**DO THIS:**
Swap "share count" for "share total" in the entries that begin at the line containing "Image resolution: width=461" and end after the line containing "pyautogui.click(x=689, y=821)", and reproduce them with nothing else changed and the pictures left out.

**MATERIAL FOR THIS EXERCISE:**
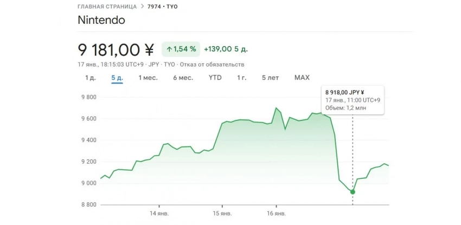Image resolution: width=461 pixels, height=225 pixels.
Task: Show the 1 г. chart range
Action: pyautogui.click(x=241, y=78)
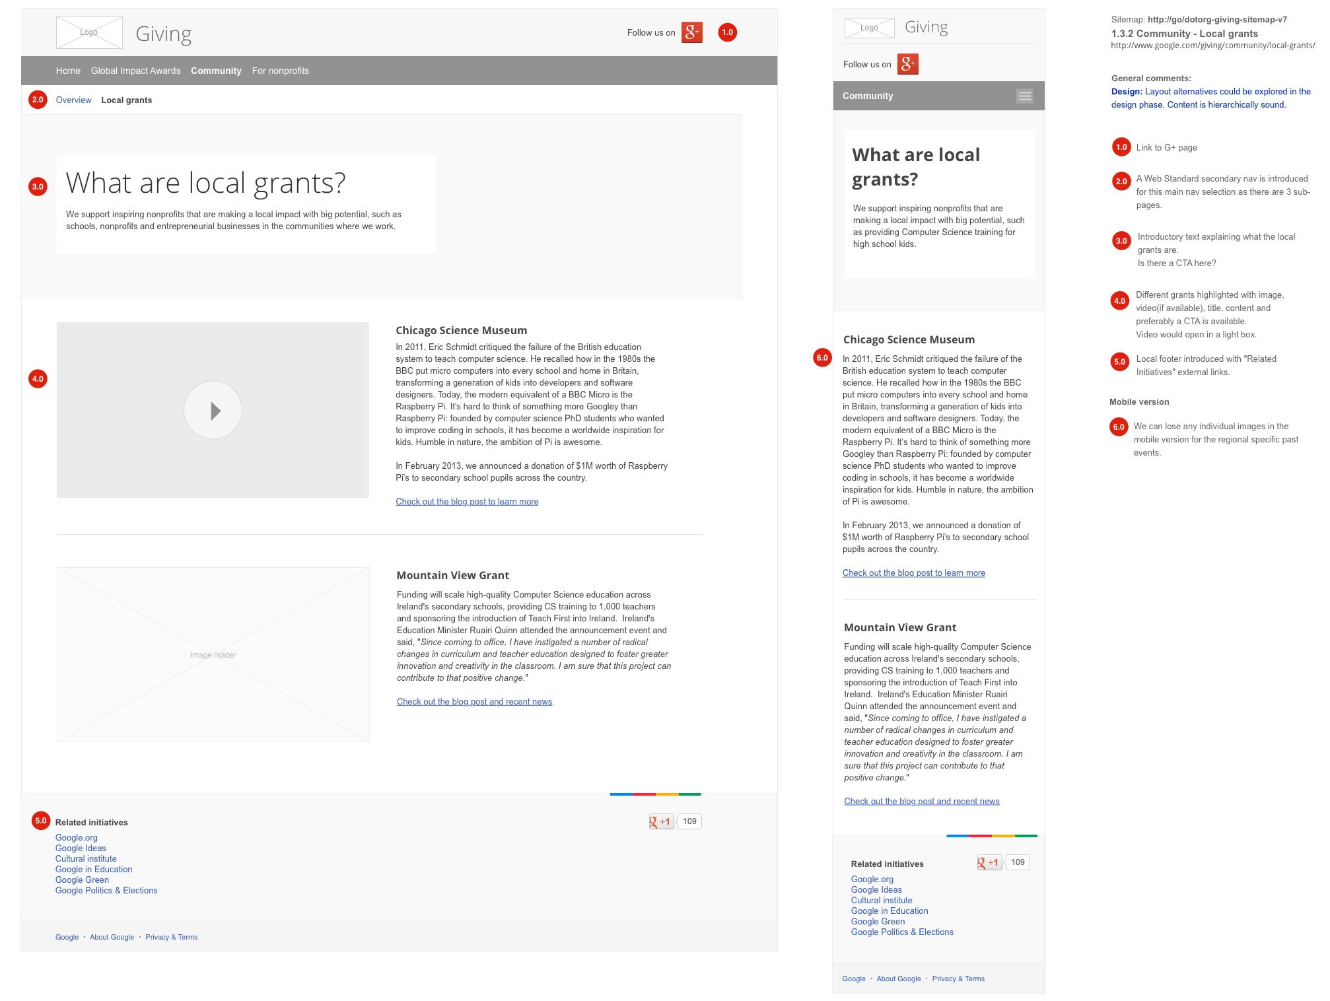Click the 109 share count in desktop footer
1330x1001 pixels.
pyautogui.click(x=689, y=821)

==

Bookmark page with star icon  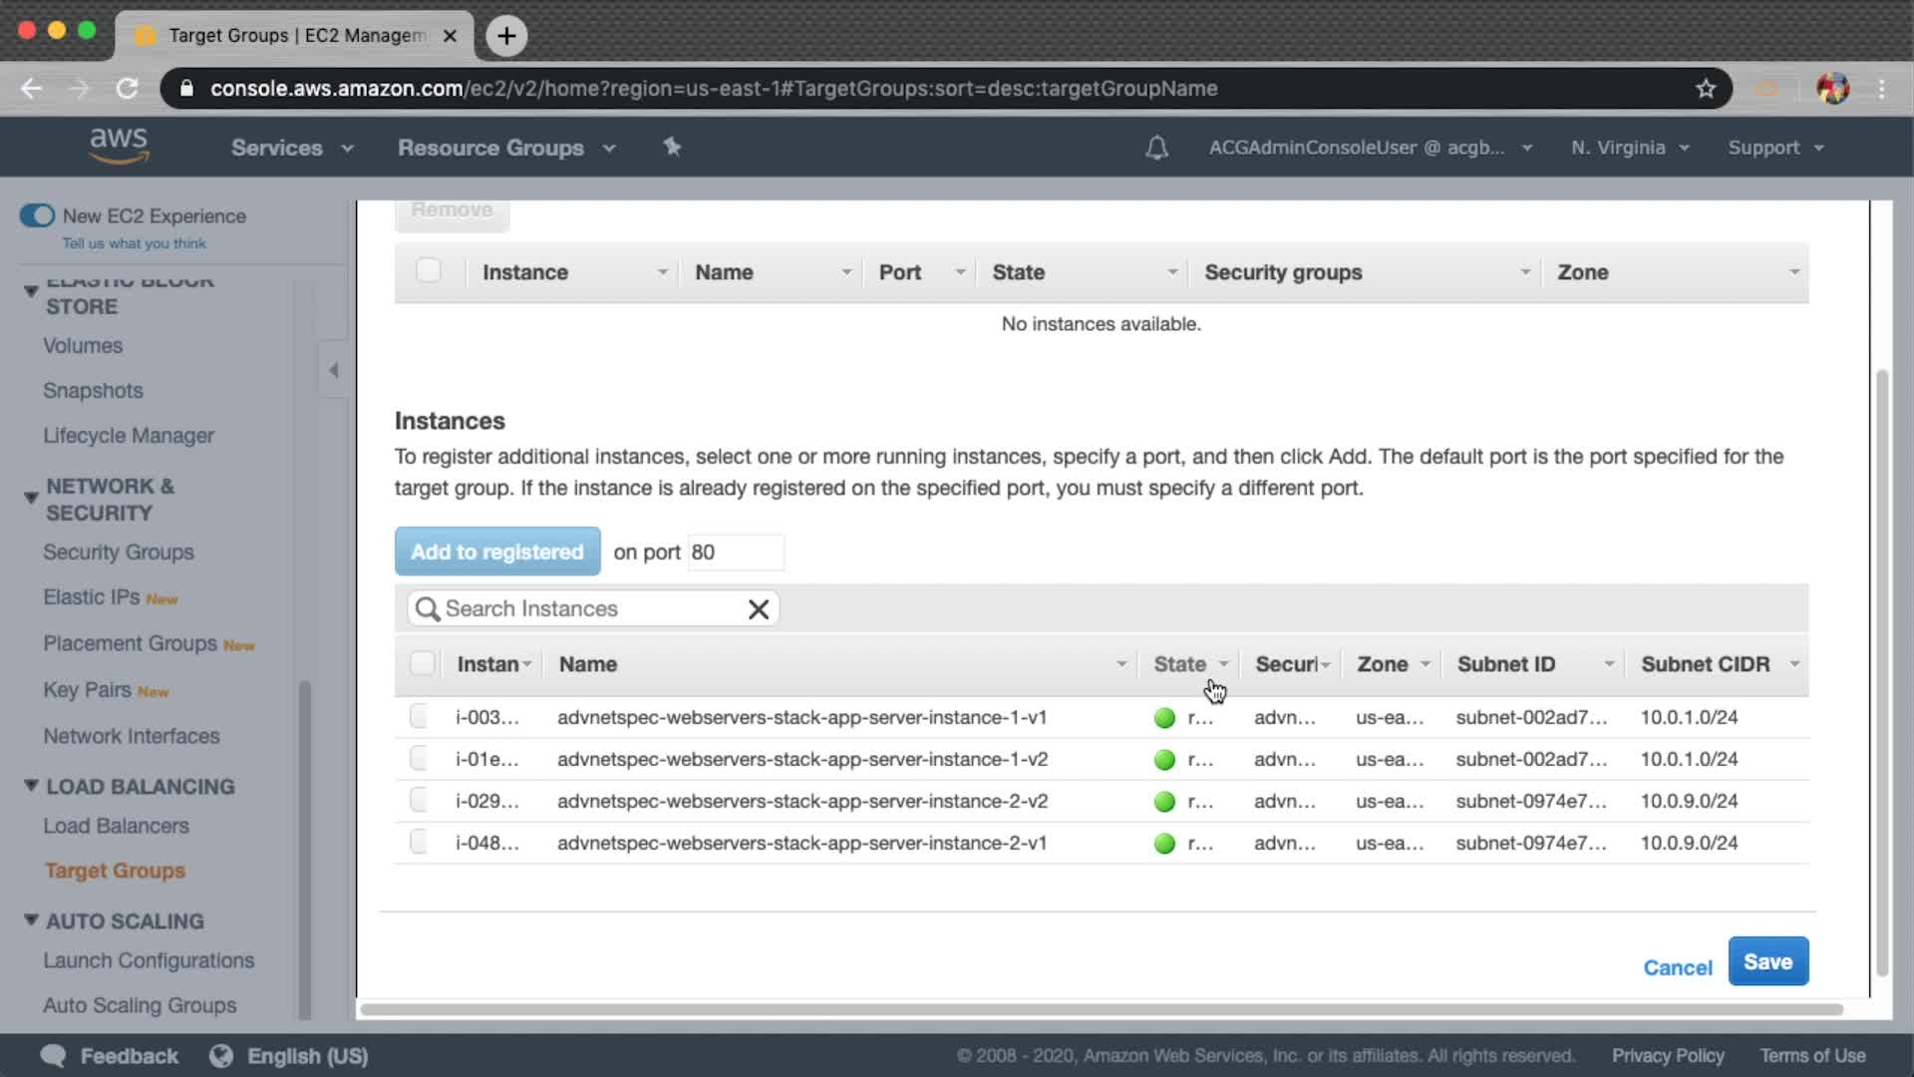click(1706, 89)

--

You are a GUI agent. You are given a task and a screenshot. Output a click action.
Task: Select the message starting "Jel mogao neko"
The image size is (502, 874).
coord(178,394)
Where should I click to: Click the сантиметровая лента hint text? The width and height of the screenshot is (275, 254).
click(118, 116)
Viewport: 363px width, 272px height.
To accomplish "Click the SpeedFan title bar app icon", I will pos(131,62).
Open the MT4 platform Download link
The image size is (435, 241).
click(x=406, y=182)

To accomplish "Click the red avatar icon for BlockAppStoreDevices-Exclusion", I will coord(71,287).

**RESPONSE BELOW:**
Image resolution: width=461 pixels, height=225 pixels.
Task: Show the 1 г. chart range
Action: pyautogui.click(x=241, y=78)
Click the 109 share total in desktop footer
1330x1001 pixels.
pyautogui.click(x=689, y=821)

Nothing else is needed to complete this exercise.